Lenoir, le crime et le cardinal de Lorraine

Un assassin, dans les yeux d’un homme du début du 19ème siècle, porte des stigmates visibles. Pour cet homme, les traces des méfaits restent ineffaçables, visibles sur le corps et dans sa chair, même après des siècles passés dans un cercueil. Le Mal apparaît physiquement, car les actes criminels laissent des marques de corruption sur le visage. Cet homme qui reconnaît le crime sur le corps, s’appelle Alexandre Lenoir.

LenoirAlexandre

Anonyme, Alexandre Lenoir. Coll. Rothschild © RMN-Grand Palais (musée du Louvre)/Le Mage

Archéologue, conservateur du Musée des Monuments Français, défenseur engagé des vestiges de l’Ancien Régime, Alexandre Lenoir (1761-1839) avait un avis négatif sur Charles de Guise, cardinal de Lorraine (1524-1574). Il nomme le second fils de la maison de Guise un « prêtre cruel, despote, fanatique, ennemi de Dieu et des hommes« . Il nous laisse ce témoignage oculaire surprenant :

« Ce cardinal inhumain, je l’ai vu exhumer en 1793, dans l’abbaye St. Victor, où il reposoit depuis deux cents ans. Sa peau desséchée et collée sur les os, présentait l’image du crime; la dissolution n’avoit point altéré ses traits. Ses pommettes étoient saillantes, le sang des protestans animoit encore ses lèvres : il avoit les cheveux et la barbe rousse. »

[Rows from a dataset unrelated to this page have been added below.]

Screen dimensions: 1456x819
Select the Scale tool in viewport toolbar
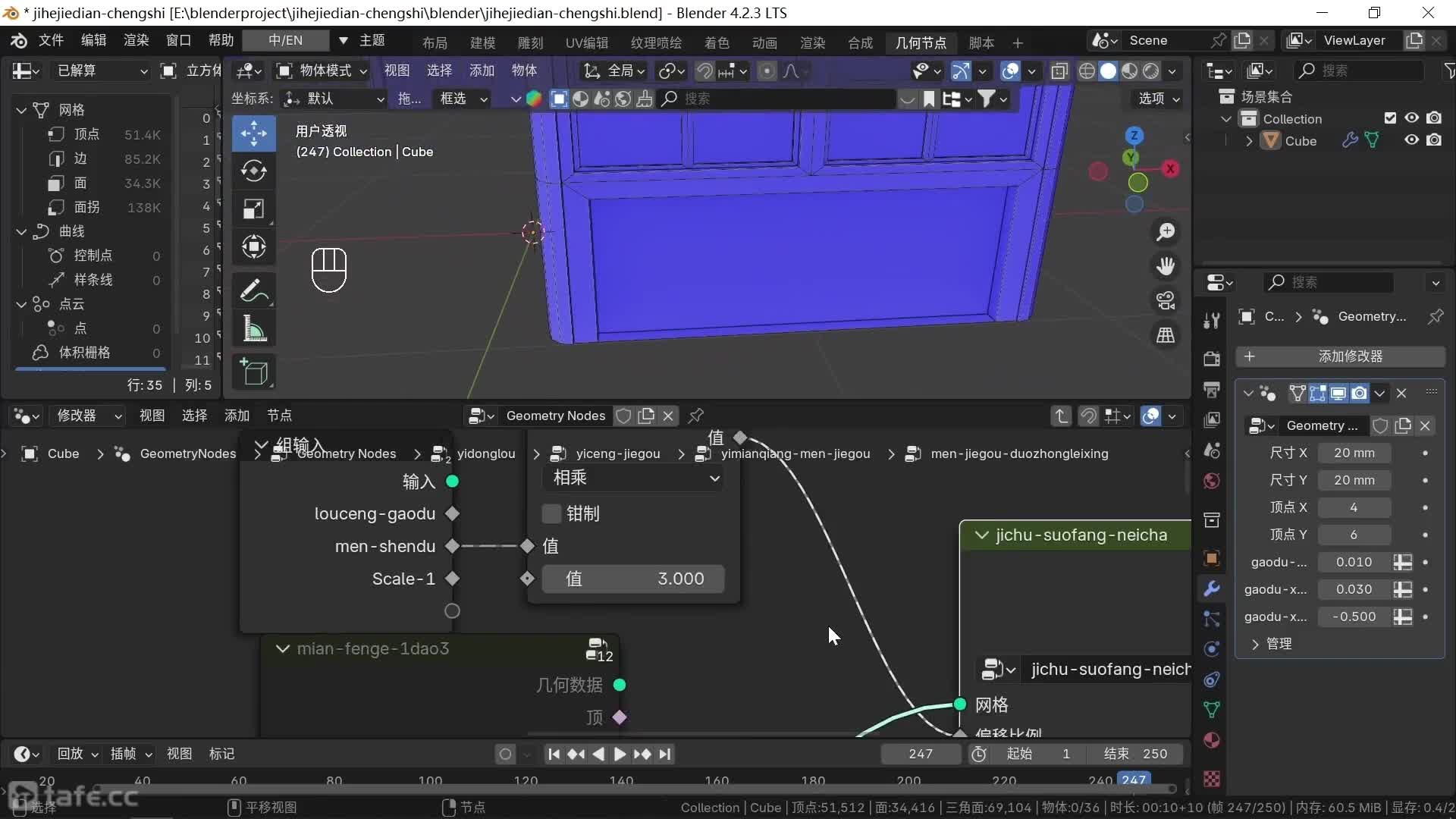(253, 209)
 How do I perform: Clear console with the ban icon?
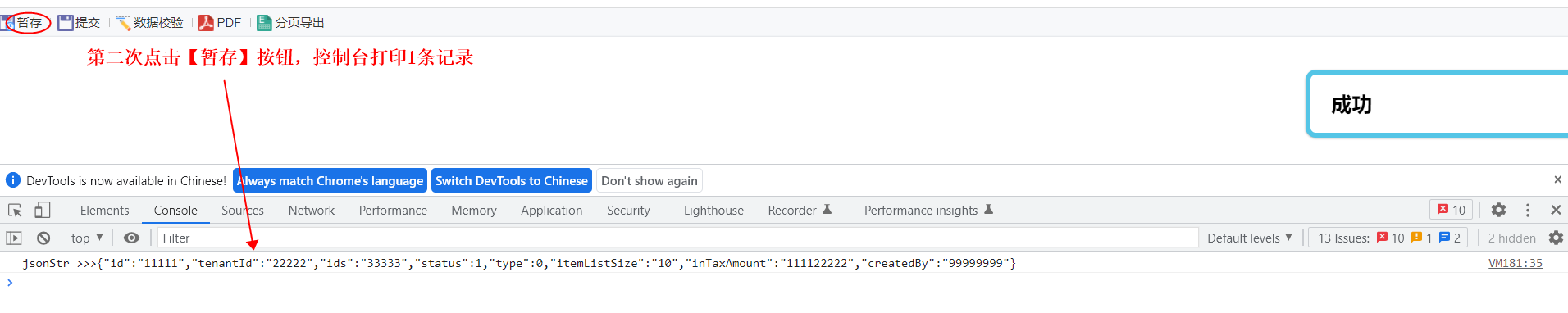point(43,238)
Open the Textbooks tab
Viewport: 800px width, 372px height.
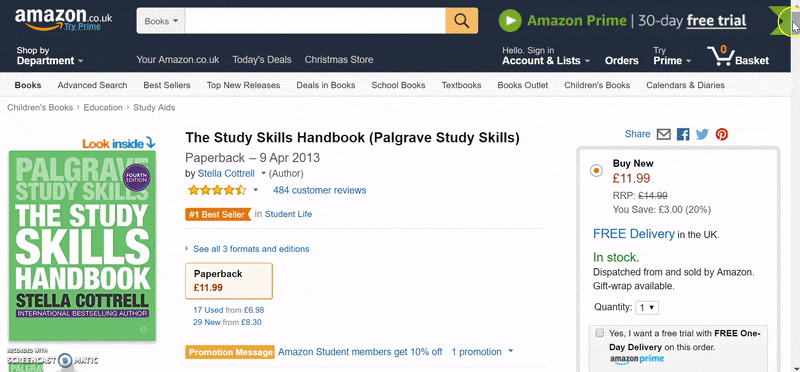[461, 85]
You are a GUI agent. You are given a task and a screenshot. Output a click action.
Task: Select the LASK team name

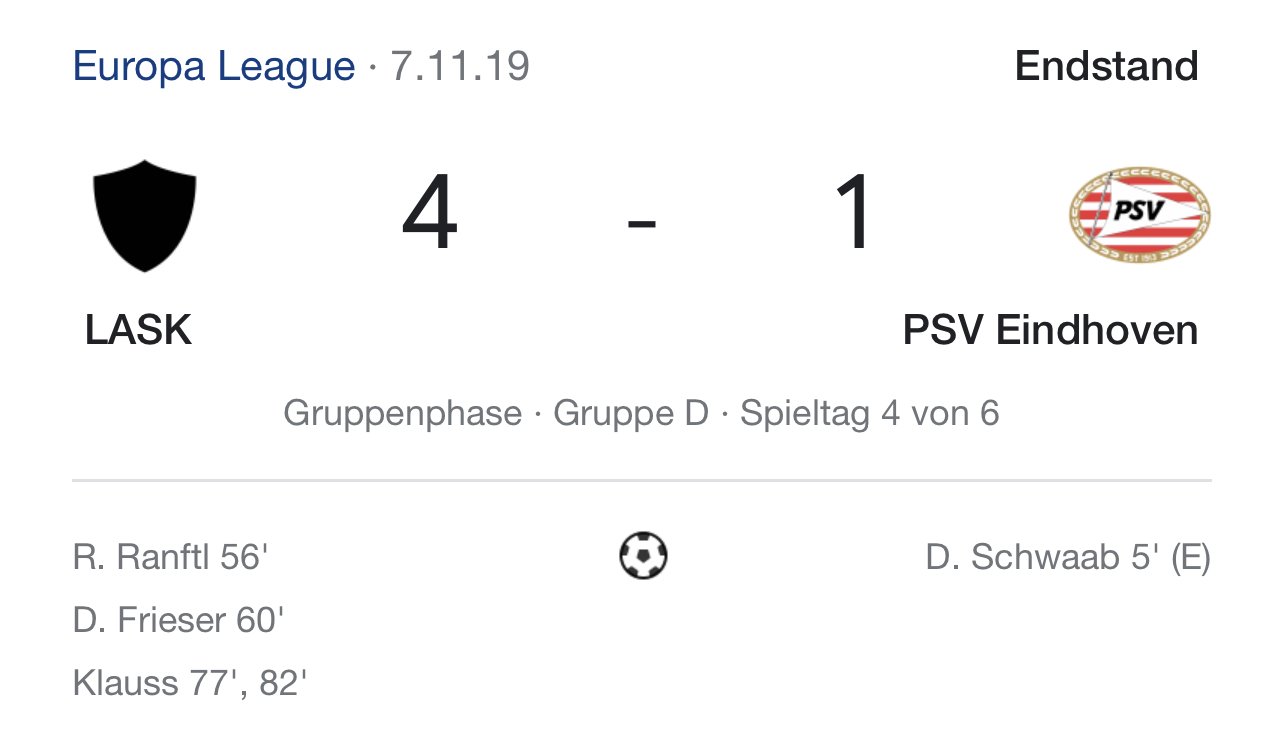[138, 330]
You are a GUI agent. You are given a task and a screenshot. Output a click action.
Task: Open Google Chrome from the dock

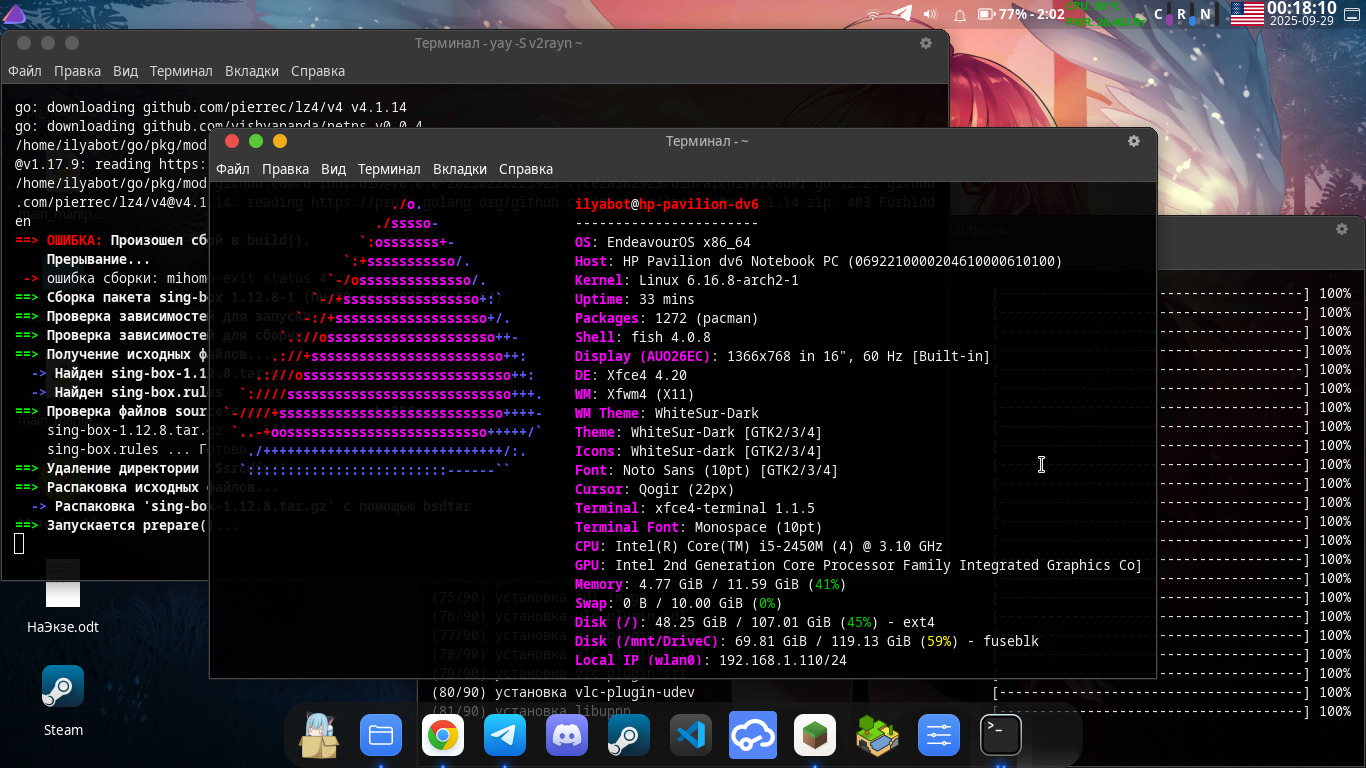[442, 737]
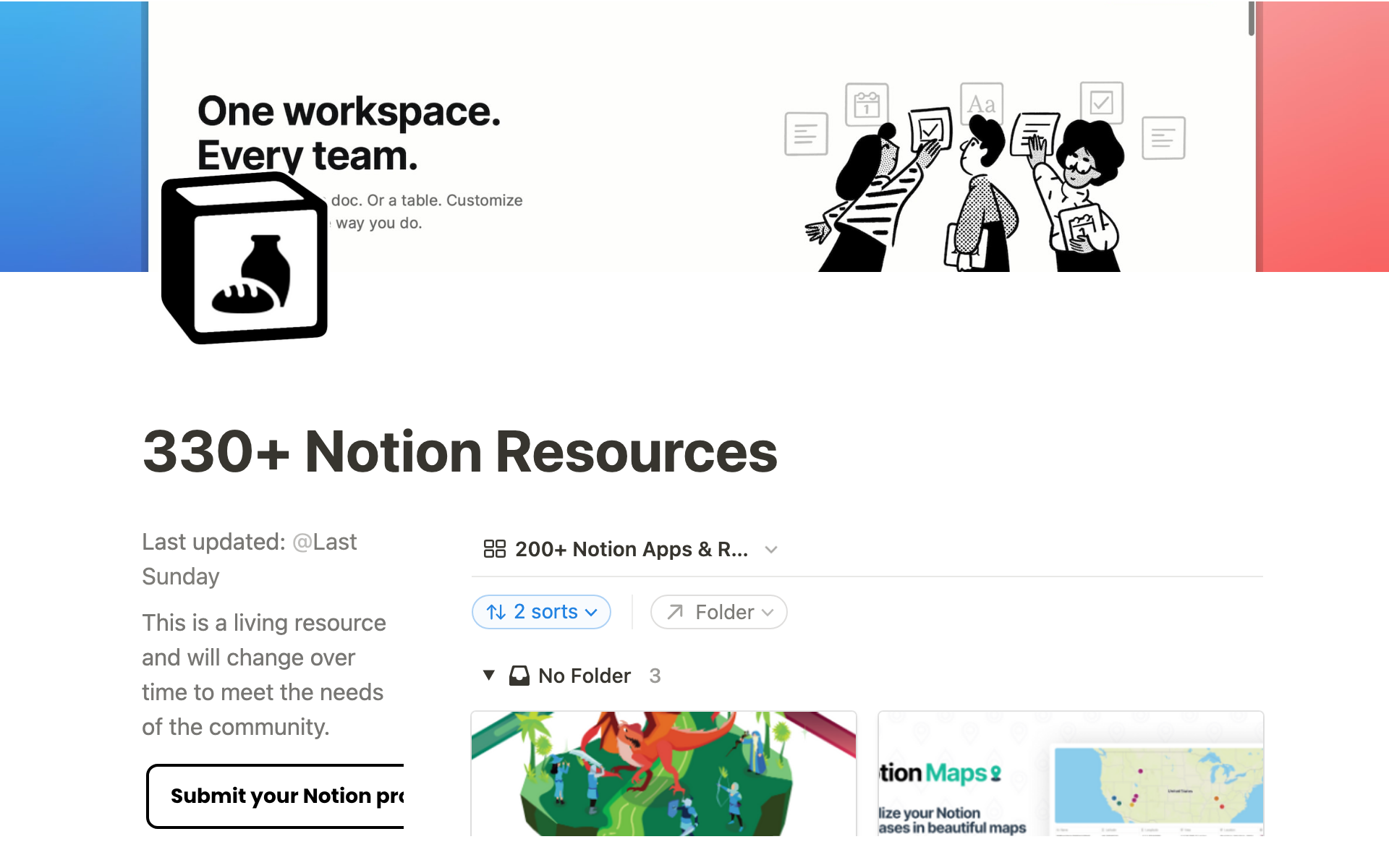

Non content de le comparer à un monstre, un vampire et un assassin sanguinaire, Alexandre Lenoir rajoute un détail d’ordre biblique qui identifie Charles de Guise au personnage le plus trouble et le plus haï du Nouveau Testament, Judas Iscariote. Lenoir suggère ainsi que le cardinal était un traître aux cheveux roux semblable à Judas, l’homme aux cheveux couleur de feux infernaux qui, parmi les douze disciples, a vendu Jésus aux prêtres juifs et aux Romains. Un regard sur un portrait du cardinal de Lorraine par François Clouet, qui travaillait pour la reine Catherine de Médicis et fut un contemporain de l’homme d’église, montre qu’il n’en est rien.

François Clouet, Charles, cardinal de Lorraine,1555 © Ojéda/RMN-Grand Palais (domaine de Chantilly)

François Clouet, Portrait de Charles, cardinal de Lorraine © Ojéda/RMN-Grand Palais (domaine de Chantilly)

Reste peut-être une explication chimique à ce changement de couleur des cheveux du corps momifié du cardinal. À moins qu’Alexandre Lenoir n’ait vu ce qu’il souhaitait voir.

L’auteur irlandais Oscar Wilde a écrit un livre sur ce supposé lien entre le corps et les actes criminelles, Le portrait de Dorian Gray (The picture of Dorian Gray, 1890). Dans ce roman, les crimes du personnage principal, Dorian Gray, ne se manifestent plus sur son corps ni sur son visage, mais d’une manière inexpliquée sur son portrait peint, qui devient de plus en plus monstrueux. Oscar Wilde met ainsi fin à une vision binaire du monde (le Mal est laid, le Bien est beau) et souligne une évidence: le crime ne se voit pas sur le visage. Nous voyons non pas ce que nos yeux nous transmettent (le réel humainement perceptible), mais ce que notre cerveau fait de cette information visuelle. Le réel est ainsi « adapté » au regard individuel d’une personne, même la plus érudite. Alexandre Lenoir pensait du Mal du cardinal de Lorraine. Quand il a vu le corps momifié, ce Mal est devenu visible – pour lui. Le savant conservateur du Musée des Monuments Français fut ainsi victime de l’effet « Ceci n’est pas une pipe », que l’artiste René Magritte a si bien mis en image plus de cent ans plus tard.

Extrait tiré du livre d’Alexandre Lenoir, Musée des monuments français ou Description historique et chronologique etc. Paris, 1805, p. 13.